Ventilators Image
A robotic device affixed to a ventilator allows staff to control the breathing apparatus from outside the room of a patient suffering from infectious diseases. (Credit: Will Kirk, Johns Hopkins University)

A new robotic system may help hospitals preserve protective gear, limit staff exposure to COVID-19, and provide more time for clinical work. The robotic system gives medical staff the ability to remotely operate ventilators and other bedside machines from outside intensive care rooms of patients with infectious diseases.

The system is still being tested, but initial trials have demonstrated the ability of robotics researchers to work together to tackle one of the most vexing treatment issues to arise with the pandemic. The pandemic spurred a surge of highly infectious intensive care patients requiring ventilators, infusion pumps, and other equipment. Treating such patients requires hospital personnel to don and doff protective gear every time they enter and leave rooms, even for minor adjustments to machines.

* [To do]:
1/ In the text on the robotic ventilator system, what must hospital personnel do each time they enter and leave the rooms of infectious patients?
2/ Write the next part of the text on the robotic ventilator system, beginning after its final sentence.
The data that follow come from a separate source.

Collected data
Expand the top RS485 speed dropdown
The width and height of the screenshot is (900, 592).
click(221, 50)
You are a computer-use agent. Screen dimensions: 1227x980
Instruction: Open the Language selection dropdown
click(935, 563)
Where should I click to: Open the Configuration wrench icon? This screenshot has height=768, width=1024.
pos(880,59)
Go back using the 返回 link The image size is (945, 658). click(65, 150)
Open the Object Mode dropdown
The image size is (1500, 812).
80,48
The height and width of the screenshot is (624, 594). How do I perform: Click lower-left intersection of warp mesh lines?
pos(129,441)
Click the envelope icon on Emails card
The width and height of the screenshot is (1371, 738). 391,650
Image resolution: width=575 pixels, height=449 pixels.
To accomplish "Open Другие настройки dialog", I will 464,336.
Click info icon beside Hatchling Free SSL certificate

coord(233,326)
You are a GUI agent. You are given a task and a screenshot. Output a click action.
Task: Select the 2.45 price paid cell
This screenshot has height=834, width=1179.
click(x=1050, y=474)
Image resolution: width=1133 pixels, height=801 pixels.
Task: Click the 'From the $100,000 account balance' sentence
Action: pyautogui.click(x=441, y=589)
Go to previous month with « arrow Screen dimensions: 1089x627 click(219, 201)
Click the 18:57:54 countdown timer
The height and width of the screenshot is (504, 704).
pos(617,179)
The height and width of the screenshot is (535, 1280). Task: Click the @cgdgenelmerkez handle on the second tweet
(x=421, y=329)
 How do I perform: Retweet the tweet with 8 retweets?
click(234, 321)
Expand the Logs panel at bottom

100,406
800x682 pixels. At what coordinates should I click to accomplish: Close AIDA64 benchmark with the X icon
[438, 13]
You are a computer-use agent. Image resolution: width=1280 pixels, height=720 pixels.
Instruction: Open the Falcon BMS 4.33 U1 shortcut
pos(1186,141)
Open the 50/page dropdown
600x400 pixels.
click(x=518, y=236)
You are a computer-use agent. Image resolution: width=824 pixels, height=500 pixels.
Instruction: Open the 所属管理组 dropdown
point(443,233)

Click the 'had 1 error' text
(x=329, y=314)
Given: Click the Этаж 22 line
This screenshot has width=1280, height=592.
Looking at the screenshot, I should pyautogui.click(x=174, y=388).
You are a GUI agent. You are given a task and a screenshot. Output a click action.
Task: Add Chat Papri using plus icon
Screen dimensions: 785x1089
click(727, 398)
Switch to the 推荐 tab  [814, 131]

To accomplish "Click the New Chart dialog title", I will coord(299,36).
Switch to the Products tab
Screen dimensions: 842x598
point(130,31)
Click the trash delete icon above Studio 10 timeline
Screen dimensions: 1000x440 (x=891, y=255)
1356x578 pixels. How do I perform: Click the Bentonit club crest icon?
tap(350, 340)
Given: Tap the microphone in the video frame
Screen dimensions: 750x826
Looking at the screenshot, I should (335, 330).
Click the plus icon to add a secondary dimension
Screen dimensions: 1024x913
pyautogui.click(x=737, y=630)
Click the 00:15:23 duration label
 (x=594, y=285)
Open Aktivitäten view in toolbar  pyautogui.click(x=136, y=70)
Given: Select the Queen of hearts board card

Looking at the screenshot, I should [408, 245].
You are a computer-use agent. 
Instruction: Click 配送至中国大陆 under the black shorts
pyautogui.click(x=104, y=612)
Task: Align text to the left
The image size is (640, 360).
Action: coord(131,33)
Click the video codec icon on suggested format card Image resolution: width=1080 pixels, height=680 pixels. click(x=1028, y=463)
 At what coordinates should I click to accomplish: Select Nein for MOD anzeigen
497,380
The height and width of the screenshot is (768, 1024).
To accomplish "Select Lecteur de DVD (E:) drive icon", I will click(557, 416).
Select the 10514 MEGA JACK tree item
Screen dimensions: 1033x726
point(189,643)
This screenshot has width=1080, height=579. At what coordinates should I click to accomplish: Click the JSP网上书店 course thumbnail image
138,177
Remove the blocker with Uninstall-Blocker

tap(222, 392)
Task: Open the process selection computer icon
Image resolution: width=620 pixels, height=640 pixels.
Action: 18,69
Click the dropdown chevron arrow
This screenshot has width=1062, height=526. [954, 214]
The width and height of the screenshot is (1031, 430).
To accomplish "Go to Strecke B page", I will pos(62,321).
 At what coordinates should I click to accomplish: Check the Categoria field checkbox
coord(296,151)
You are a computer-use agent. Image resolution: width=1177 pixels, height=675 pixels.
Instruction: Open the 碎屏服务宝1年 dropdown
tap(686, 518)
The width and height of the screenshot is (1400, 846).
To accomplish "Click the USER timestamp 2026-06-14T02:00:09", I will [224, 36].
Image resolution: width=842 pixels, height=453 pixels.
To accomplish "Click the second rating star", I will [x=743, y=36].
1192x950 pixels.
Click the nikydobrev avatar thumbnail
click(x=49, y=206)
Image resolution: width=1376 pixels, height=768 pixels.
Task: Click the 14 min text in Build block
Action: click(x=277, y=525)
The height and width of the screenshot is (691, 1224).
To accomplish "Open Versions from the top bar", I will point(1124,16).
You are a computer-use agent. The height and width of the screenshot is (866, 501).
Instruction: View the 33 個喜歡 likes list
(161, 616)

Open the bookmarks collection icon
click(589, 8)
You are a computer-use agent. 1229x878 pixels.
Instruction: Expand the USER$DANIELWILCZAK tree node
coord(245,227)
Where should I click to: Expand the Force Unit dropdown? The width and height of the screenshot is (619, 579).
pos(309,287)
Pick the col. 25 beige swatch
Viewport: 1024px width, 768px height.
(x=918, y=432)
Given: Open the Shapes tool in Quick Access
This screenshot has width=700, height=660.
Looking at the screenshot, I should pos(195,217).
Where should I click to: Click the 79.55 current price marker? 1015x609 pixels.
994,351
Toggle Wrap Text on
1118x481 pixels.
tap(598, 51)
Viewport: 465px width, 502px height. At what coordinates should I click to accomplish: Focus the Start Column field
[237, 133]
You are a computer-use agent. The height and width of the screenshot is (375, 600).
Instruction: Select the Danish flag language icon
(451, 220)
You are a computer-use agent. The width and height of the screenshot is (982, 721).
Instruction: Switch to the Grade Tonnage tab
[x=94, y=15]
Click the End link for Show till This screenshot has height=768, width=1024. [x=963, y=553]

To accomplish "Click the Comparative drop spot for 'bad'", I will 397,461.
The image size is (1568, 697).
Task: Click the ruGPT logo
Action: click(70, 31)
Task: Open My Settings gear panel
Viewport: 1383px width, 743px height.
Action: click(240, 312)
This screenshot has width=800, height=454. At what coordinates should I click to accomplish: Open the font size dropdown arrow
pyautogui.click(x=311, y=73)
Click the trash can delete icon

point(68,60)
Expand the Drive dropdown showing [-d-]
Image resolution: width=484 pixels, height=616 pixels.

* [Responses by item number]:
1/ They must don and doff protective gear.

2/
The robotic device is affixed to the ventilator’s screen with a horizontal bar secured across the top edge. The bar serves as a stationary track for the back-and-forth movement of two thin vertical bars that extend the full height of the screen. As the vertical bars sweep over the screen, a stylus it carries moves up and down according to commands, similar to how an Etch A Sketch’s drawing tool is steered over an X-Y axis. A camera connected to the top bar sends an image of the screen to the operator’s tablet.